Are Guns Legal in Japan?

Guns are legal but difficult to obtain in Japan.


Getting a firearm license involves a long process and many steps, the first of which is joining a club which actively shoots and is not only regulated but also recognized by the prefecture.


After being accepted by the club, the applicant must take a course in gun safety and ownership; which includes the first of several exams as well as a health evaluation (both physical and mental). This is even before being eligible to use a gun without direct supervision and control.


If successful up until this point, next is a course at an approved venue on how to fire and how to store a weapon at home or in a designated armory. This is followed by another test which requires a 95% score in order to pass. If passed the local police will then speak with applicant about why they want a firearm, what kind of gun they intend to use and then proceed to conduct a background check: this includes interviewing referees, and possibly employers and neighbors and family where the police consider it necessary.


After this, the applicant can then apply for an ammunition/gunpowder license and get a certificate from a weapon retailer. This allows them to buy a ‘declared’ kind of firearm (that the police previously interviewed the applicant about) - with only shotguns or air rifles allowed. Yes, air rifles are regulated under the firearms act well!

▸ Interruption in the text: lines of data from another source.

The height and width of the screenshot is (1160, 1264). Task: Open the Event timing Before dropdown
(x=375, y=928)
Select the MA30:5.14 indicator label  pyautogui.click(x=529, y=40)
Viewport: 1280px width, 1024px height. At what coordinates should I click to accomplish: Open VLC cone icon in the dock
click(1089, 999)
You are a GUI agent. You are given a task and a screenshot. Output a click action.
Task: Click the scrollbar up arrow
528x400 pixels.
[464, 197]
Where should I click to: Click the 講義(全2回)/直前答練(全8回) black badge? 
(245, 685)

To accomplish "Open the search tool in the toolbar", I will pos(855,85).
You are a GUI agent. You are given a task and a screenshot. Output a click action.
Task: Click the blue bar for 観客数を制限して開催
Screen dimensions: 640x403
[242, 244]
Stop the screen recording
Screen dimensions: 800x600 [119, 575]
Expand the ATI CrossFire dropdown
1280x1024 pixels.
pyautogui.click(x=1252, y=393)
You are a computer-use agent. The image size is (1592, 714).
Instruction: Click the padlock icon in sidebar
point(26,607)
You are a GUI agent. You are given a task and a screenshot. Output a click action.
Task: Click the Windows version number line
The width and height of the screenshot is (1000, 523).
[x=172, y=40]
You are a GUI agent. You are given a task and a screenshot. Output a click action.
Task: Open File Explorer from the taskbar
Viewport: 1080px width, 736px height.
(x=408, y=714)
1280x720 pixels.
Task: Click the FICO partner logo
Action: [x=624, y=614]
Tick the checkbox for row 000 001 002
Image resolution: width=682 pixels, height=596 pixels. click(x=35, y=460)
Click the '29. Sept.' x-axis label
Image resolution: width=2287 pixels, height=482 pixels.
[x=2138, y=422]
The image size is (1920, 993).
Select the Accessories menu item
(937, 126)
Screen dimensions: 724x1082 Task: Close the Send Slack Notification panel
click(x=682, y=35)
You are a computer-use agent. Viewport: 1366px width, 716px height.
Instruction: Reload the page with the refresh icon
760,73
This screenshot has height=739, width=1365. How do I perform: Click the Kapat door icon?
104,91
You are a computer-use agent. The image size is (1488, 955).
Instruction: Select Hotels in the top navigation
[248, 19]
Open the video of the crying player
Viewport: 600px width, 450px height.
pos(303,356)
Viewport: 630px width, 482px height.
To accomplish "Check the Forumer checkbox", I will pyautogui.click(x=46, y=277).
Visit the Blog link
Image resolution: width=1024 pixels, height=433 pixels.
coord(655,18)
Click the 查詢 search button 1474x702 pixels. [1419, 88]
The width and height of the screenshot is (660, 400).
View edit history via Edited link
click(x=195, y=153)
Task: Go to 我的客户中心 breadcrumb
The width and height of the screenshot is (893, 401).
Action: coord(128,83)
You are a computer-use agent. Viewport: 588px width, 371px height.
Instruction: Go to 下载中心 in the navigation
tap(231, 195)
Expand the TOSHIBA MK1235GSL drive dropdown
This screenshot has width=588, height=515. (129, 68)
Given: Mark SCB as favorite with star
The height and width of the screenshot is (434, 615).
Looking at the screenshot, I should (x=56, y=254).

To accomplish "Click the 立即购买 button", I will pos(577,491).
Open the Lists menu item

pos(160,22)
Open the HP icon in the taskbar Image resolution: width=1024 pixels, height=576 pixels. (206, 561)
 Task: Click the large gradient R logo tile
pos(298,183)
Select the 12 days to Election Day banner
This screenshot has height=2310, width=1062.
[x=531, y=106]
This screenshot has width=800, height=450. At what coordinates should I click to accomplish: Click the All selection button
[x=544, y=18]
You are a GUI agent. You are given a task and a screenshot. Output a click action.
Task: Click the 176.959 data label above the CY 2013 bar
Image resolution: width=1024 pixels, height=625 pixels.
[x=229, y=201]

Airsoft and replica guns or model guns are not regulated this way, however. In Japan, airsoft is becoming more and more popular with many clubs and shooting arenas. In addition, cultural groups that use matchlock guns (such as the Matsumoto Castle Gun Corps) in many instances fall outside of the general licenses as well but the ammunition and use of the guns in public does require regulation - making it a grey area.



But that still doesn’t grant permission to own a firearm just yet. If granted a certificate they then need to buy an ammunition locker and gun safe, which is inspected by police who will often carry out another background check.

The gun and ammunition must be kept separate when not in use.

Now a weapon can be purchased; the gun must be registered and inspected by the police every year to ensure it is being stored securely and separately from ammunition. The police also check that both containers are kept locked at all times and even that the spare keys are securely kept! These inspections are often ad-hoc but also prearranged meetings are also set up in certain instances.



Guns can also only be purchased through registered firearms dealers; with each transaction carefully and comprehensively recorded.


Because the llicense expires every three years, owners needing to re-take the written exam to renew it. When a gun owner dies, their family or lawyer must return their weapons to the police, or to a recognized firearms dealer who is permitted to acquire and report on legacy firearms being returned to them.

So what about matchlock guns?



Antique guns that were built before the Meiji Restoration are legally classed a little differently to modern firearms - as they are part of the cultural history of Japan. However in order to avoid legal difficulties, many gunners opt to hold full licenses that allow the purchase of guns and ammunition. The antique itself needs to be registered as well - to a named and recognized individual - the associated license and paperwork never being separated from the hinawaju.

Please note that the Matsumoto Castle Gun Corps and members cannot provide any advice or details on how to obtain a firearms license in Japan and this blog post is for general firearms interest only.